_Task brief_
After locating the line with "http://www.cs.ncl.ac.uk/people/Paolo.Missier (123, 1867)" in the data that follows, return it and every later line exactly, up to and including the line with "September 2011 (256, 16)".

Collection entries
==*==
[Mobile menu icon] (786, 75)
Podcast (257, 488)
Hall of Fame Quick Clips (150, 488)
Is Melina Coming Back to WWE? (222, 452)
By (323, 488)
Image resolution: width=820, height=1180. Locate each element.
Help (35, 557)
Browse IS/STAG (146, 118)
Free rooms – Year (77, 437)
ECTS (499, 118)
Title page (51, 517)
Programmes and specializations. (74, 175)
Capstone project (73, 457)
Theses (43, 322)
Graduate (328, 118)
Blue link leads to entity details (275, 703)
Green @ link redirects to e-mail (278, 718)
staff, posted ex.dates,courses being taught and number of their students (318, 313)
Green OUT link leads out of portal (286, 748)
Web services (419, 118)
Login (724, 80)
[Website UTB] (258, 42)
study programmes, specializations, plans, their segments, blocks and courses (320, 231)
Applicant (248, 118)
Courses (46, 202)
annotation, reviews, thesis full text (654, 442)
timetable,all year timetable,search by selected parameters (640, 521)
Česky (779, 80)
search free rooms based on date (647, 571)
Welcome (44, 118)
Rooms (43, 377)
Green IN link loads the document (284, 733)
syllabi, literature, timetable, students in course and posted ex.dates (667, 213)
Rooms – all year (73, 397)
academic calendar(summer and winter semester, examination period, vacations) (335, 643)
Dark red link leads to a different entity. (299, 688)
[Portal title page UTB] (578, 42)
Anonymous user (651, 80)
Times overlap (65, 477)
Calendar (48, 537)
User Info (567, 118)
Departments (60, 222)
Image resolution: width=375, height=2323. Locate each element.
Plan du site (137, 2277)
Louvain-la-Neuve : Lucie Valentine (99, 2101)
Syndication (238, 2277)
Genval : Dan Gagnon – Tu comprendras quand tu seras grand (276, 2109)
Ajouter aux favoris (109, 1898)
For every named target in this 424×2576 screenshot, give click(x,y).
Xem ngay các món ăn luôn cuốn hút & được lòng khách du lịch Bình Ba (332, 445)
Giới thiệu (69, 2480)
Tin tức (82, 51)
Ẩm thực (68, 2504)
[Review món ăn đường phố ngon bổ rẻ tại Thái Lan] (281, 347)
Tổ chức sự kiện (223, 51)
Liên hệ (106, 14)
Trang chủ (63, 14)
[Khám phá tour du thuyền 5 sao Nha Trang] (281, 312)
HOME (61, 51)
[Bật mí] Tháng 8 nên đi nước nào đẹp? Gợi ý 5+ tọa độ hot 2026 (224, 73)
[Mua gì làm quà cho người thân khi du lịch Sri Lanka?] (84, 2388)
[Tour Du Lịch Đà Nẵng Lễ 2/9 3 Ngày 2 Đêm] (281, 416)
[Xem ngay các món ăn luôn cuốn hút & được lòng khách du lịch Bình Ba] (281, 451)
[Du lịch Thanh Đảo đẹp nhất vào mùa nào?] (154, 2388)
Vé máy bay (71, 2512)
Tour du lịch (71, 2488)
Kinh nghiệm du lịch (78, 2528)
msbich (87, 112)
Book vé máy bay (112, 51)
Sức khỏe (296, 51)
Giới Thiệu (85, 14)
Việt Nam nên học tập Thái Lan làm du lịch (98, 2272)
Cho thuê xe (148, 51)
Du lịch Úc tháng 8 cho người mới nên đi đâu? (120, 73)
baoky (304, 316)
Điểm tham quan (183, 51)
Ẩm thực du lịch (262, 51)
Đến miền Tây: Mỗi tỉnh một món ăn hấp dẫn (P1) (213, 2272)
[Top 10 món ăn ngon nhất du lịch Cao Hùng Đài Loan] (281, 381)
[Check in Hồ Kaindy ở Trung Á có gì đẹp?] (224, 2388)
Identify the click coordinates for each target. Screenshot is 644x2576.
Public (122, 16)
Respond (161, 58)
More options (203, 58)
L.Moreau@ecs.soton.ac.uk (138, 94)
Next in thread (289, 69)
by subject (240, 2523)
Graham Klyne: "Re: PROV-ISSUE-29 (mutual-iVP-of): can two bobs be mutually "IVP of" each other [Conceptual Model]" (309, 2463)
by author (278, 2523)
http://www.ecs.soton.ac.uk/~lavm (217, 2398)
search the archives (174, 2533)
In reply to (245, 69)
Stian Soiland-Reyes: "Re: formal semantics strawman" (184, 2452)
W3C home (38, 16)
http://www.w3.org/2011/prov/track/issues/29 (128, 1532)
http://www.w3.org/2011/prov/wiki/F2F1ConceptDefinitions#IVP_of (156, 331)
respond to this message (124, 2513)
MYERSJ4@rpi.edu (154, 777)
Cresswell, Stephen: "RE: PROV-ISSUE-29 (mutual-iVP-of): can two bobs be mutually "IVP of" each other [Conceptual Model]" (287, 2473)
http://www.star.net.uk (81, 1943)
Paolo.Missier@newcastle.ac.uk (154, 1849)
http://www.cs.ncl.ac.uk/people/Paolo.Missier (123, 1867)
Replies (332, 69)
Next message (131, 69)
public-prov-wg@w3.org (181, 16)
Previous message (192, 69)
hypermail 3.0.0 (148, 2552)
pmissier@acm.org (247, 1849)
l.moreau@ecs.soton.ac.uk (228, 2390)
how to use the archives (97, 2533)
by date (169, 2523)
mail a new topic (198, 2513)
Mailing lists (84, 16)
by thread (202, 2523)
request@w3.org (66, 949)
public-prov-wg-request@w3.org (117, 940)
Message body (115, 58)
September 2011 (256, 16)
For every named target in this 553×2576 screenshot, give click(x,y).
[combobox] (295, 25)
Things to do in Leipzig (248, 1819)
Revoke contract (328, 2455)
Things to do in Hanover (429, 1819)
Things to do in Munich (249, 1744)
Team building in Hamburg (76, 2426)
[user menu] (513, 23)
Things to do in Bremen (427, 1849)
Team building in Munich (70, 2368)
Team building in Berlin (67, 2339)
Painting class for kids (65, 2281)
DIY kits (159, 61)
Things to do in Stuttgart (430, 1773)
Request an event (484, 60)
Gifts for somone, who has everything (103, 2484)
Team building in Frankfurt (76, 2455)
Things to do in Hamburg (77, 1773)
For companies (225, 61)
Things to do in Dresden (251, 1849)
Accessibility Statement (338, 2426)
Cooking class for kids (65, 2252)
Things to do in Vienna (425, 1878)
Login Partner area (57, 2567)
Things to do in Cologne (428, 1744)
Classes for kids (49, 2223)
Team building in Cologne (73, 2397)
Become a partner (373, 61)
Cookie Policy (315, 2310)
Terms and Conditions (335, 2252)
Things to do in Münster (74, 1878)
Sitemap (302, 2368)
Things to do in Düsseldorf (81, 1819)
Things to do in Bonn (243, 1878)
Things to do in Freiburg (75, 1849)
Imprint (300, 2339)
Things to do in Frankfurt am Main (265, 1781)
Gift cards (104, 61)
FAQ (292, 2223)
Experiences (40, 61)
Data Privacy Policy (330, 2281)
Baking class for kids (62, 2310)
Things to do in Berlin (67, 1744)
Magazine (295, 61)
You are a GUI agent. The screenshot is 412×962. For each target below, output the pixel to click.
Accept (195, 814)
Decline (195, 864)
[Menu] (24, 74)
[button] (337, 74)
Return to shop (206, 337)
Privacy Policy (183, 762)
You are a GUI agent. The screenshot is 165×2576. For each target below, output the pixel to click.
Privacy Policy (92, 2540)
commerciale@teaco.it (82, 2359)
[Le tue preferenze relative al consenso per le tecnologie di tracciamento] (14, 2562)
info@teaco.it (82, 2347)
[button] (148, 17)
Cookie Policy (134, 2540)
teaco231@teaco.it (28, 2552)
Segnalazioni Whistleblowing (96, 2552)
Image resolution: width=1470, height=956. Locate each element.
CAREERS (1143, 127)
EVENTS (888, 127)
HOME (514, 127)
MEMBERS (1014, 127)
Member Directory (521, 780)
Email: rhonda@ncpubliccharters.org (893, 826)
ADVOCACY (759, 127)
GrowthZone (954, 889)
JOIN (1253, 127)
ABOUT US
==*==
_Answer for this exercise_
http://www.cs.ncl.ac.uk/people/Paolo.Missier (123, 1867)
Replies (332, 69)
Next message (131, 69)
public-prov-wg@w3.org (181, 16)
Previous message (192, 69)
hypermail 3.0.0 (148, 2552)
pmissier@acm.org (247, 1849)
l.moreau@ecs.soton.ac.uk (228, 2390)
how to use the archives (97, 2533)
by date (169, 2523)
mail a new topic (198, 2513)
Mailing lists (84, 16)
by thread (202, 2523)
request@w3.org (66, 949)
public-prov-wg-request@w3.org (117, 940)
Message body (115, 58)
September 2011 (256, 16)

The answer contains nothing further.